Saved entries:
+ + +

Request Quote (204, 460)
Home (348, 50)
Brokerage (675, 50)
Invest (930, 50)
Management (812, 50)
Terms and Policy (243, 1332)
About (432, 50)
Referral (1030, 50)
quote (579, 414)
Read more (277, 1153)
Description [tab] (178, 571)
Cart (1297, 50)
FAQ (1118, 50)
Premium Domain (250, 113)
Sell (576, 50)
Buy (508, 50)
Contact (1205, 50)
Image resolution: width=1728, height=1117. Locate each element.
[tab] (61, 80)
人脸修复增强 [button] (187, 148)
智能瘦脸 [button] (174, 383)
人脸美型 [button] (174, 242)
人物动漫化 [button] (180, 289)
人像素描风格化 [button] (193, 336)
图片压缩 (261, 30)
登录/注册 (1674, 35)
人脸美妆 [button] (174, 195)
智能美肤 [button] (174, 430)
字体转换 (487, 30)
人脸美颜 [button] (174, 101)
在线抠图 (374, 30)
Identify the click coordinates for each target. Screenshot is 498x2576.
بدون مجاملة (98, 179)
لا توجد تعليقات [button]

+ + +

EXERCISE AIM:
Your response should hold the lines from the first line of the entries above through the line with "Contact (1205, 50)", each retyped exactly, and nothing else.

SOLUTION:
Request Quote (204, 460)
Home (348, 50)
Brokerage (675, 50)
Invest (930, 50)
Management (812, 50)
Terms and Policy (243, 1332)
About (432, 50)
Referral (1030, 50)
quote (579, 414)
Read more (277, 1153)
Description [tab] (178, 571)
Cart (1297, 50)
FAQ (1118, 50)
Premium Domain (250, 113)
Sell (576, 50)
Buy (508, 50)
Contact (1205, 50)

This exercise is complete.